I recently visited a St. Paul, Minnesota inner-city house that both was, and wasn't, like the other homes in its community. The dwelling — located on Laurel Avenue, at the periphery of a 30-square-block Model Cities urban redevelopment program — has the square, bulky lines of its neighbors. Unlike them, however, the old building is a live-in test lab for a number of energy conservation ideas aimed at saving energy in the home. It also will soon contain one of the first solar heating systems to be retrofitted to an "ordinary" urban home.
The house — known as "Ouroboros East" — is being completely renovated by a team of students from the architecture and mechanical engineering departments of the University of Minnesota in Minneapolis under the direction of architecture professor Dennis Holloway.
This is the second major project that Holloway has undertaken in an effort to demonstrate that energy self-sufficiency may be possible on a dwelling-by-dwelling basis through the application of solar power, proper design, and the reuse of resources which our culture now squanders and throws away. The name "Ouroboros" has been given to both undertakings, since that mythical serpent regenerates itself by devouring its own tail . . . thus symbolizing the philosophy of recycling.

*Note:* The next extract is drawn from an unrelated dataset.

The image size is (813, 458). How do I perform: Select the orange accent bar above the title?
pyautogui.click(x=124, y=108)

Professor Holloway's first house, "Ouroboros South", grew out of an environmental design course that he taught early in 1973. The class was broken down into working groups of 10 students and each team was assigned the task of drawing up a specific system for a largely self-sufficient house (which, itself, was mythical at the time). Some groups devised wind power systems, other solar collectors, still others attempted to integrate native materials and local climatic factors into the final design. Taken together, the whole project was aimed squarely at creating a self sufficient dwelling which would recycle its own wastes.

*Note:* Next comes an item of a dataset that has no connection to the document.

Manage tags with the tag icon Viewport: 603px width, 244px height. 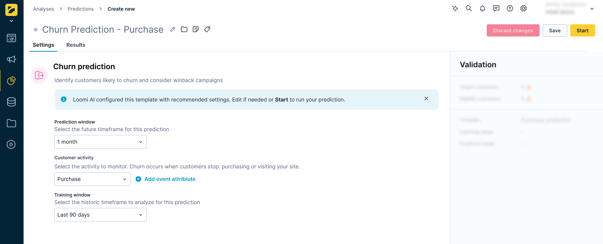pos(207,29)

When the class had finished its winter-term assignment, Holloway was so impressed by the saving energy in the home results that he decided to solicit backing for the construction of a house built to the students' specifications.

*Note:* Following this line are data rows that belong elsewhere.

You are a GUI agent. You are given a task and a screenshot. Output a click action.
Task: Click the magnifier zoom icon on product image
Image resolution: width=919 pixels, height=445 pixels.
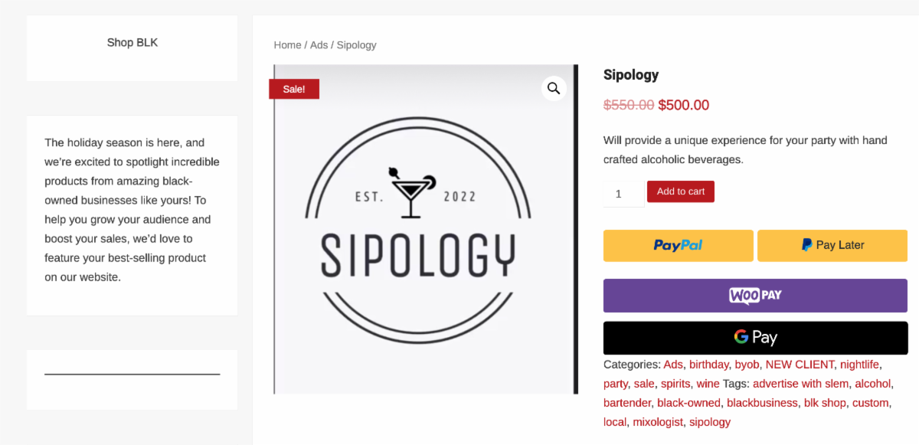pyautogui.click(x=554, y=89)
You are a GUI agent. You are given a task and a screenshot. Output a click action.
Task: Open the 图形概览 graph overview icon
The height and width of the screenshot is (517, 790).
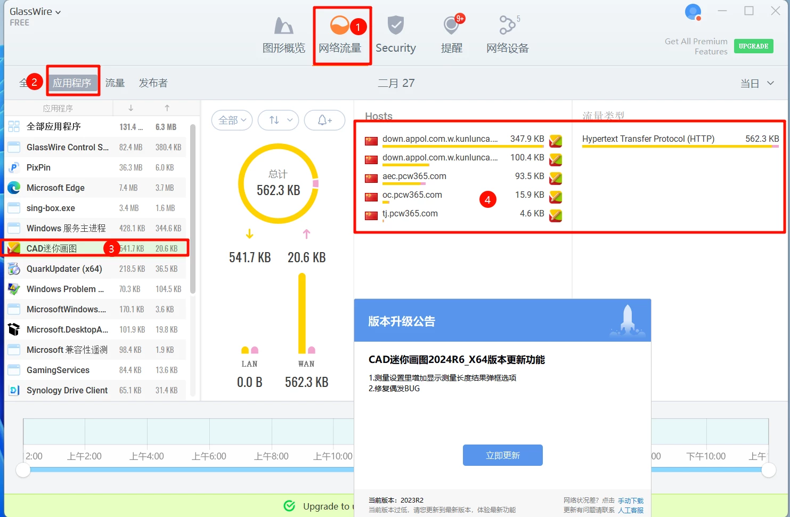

And he was successful! The university contributed land to the project and a number of local businesses and power companies made donations of both materials and funds. Groundbreaking for the dwelling — which contains about 2,000 square feet of living space — took place in mid-1973 and, except for a few minor modifications which remain to be tidied up, the house is now finished.
Ouroboros South is located at the University of Minnesota's Rosemount research station, which is about a 40-minute drive from the main campus. A solar collector — that, for maximum efficiency, slants up at a 60 degree angle from the horizon — is built into the south wall of the strikingly modern building . . . and the home's north side is a gradually sloping wall of grass-topped earth, similar to the sod roof used for hundreds of years in Scandinavian countries.
During the winter, a thick layer of snow drifts onto the earthen top of this unusual dwelling and the sod plus its white covering add up to inches and inches of excellent insulation. Throw in the warmth collected by the solar panels and electricity from a nearby wind-driven generator . . . and you have a home which is well on its way toward energy self-sufficiency.
While Ouroboros South was being designed, Professor Holloway decided that an even more important demonstration of the use of solar power and energy conservation could be made right in downtown Minneapolis or neighboring St. Paul. "If any place is going to be affected by shortages of fuel," Dennis says, "it will be the large central city. So we thought it might be a good idea to convert an older home — an inner city structure which was highly visible to the people with the lowest incomes — into an energy-conserving building."
Holloway soon discussed his idea with Thomas J. Kelley (currently the St. Paul city administrator), who was then president of Urban Laboratory, Inc .... a small firm which tries to improve city neighborhoods by the enlightened application of new technologies. Kelley immediately became excited about retrofitting an existing house with solar and energy saving devices, and suggested that the federal Housing and Urban Development agency (HUD) might help Dennis and his class acquire a property for its experiment. After several meetings with HUD officials, the Laurel Avenue residence was chosen, and the students purchased the building — from HUD — for $1.00. Thus was Ouroboros East born.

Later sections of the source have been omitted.